In order to access LockedOut, the user would need a smart device which has the ability to use internet enabled applications. The user would download the application before they were in need of any service. Once the user is locked out of their home, or car, they would be able access the application and request a locksmith. In beta testing, LockedOut is offering a flat rate unlock fee which is $75. After you have agreed to the price and requested the locksmith, a map appears on the screen with the GPS location that your locksmith is currently at and a real-time ETA of when he will arrive at your home. All-in-all the LockedOut application seems like a perfect tool to fight price gouging and false wait times in the locksmith industry, however; there are some clear issues that the application will have to deal with before being viable against stiff competition.

The Drawbacks of the LockedOut Application

LockedOut is great in theory, but how successful can it be in challenging an already competitive industry? One of the first issues with LockedOut is inherent in the technological state which LockedOut exists. Since LockedOut is a smart phone application, the user would have to download the application to their phone in order to use it. If this does not happen before the user is locked out, they would likely call a locksmith using a more traditional medium. Since being locked out of your home, or car, tends to happen in unforeseen and unwanted times it is highly unlikely that the individual would want to download an application to their phone rather than calling a locksmith directly. Additionally, the flat rate cost of their lock out service could be another potential drawback. Despite the fact that many locksmiths charge much more than $75 to unlock doors, it will be tough to overcome the service call advertising of many locksmiths. Customers may see the $10 service call for the locksmith and opt for that choice over the $75 choice. Unfortunately for those individuals, it may end up costing much more for the $10 option than the $75 option. These are just a few of the minor issues that LockedOut will have to deal with in order to build brand recognition that would allow them to flourish as a lead company.
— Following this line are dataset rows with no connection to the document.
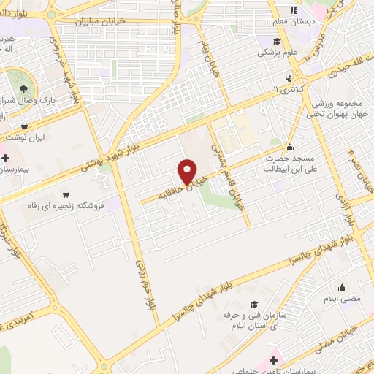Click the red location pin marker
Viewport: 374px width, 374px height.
tap(188, 171)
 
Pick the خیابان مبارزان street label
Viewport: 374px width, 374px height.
tap(105, 22)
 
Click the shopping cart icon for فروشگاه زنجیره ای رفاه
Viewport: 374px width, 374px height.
tap(66, 195)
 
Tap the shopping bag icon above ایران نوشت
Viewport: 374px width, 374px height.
tap(27, 126)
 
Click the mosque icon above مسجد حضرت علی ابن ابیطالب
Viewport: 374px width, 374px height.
tap(290, 146)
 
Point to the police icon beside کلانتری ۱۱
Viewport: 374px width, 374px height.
tap(290, 78)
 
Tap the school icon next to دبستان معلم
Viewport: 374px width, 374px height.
tap(293, 10)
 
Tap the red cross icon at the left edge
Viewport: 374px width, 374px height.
tap(4, 158)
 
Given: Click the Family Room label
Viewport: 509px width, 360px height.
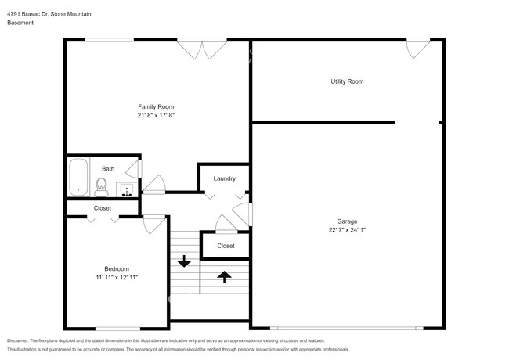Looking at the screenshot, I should pyautogui.click(x=156, y=106).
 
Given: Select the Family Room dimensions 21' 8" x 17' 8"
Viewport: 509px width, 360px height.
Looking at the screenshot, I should pyautogui.click(x=156, y=115).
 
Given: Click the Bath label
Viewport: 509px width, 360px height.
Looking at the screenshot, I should pyautogui.click(x=107, y=168).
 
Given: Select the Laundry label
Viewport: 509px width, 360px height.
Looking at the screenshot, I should pyautogui.click(x=224, y=179).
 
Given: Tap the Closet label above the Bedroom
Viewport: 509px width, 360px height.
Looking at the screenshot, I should pyautogui.click(x=103, y=208).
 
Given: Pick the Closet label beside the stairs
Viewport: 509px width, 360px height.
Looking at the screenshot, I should pyautogui.click(x=226, y=246).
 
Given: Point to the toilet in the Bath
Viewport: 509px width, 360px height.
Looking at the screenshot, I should pyautogui.click(x=101, y=185).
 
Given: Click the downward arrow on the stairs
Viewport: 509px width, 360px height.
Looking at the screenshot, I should pyautogui.click(x=184, y=261).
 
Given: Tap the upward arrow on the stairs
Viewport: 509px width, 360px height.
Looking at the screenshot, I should pyautogui.click(x=224, y=275).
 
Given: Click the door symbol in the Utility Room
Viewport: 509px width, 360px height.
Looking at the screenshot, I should pyautogui.click(x=417, y=49).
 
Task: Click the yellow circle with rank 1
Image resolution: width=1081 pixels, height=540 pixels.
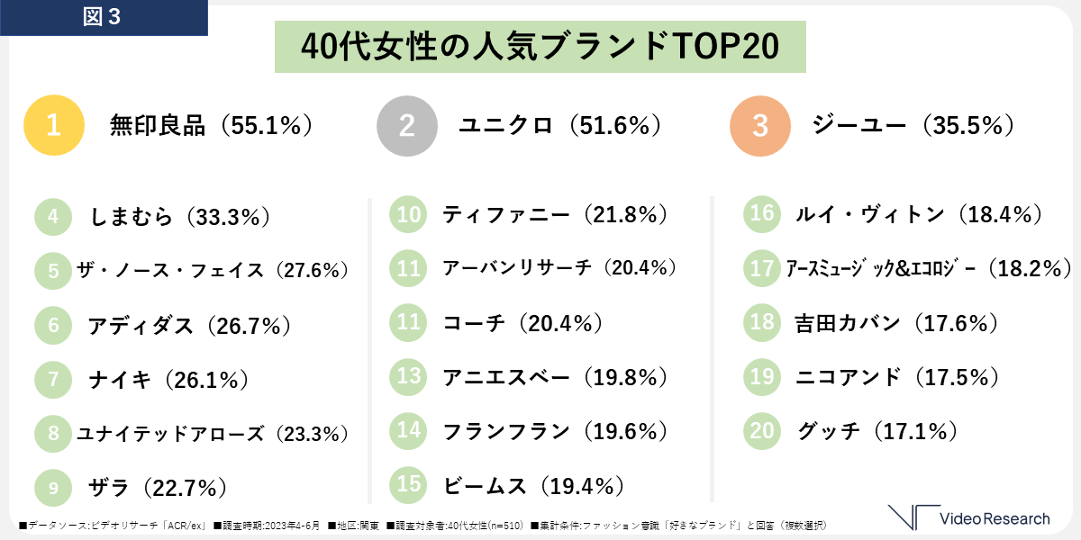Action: point(53,126)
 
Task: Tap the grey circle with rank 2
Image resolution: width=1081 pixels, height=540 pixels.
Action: point(406,126)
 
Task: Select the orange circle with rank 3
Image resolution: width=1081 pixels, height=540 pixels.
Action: point(759,126)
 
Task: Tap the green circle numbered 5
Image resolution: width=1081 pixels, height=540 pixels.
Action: point(53,270)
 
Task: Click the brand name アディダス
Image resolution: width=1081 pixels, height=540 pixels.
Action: point(141,325)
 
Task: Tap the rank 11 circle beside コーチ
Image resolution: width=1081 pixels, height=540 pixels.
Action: point(409,322)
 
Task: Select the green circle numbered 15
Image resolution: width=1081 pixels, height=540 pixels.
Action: point(409,484)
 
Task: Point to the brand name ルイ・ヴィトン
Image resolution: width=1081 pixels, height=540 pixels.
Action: point(869,214)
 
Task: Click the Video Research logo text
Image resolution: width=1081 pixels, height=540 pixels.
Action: point(994,518)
LockedOut seems to have a good idea going, however; industry competition will be a tough wall to climb in order to become profitable. It remains to be seen whether LockedOut will be able to compete as a mobile application against locksmiths who use other online methods to attract customers. The fact that customers are getting a verified professional with a GPS locator would surely be a benefit, but it will remain to be seen if customers will be attracted to an application which may only benefit them a few times per year.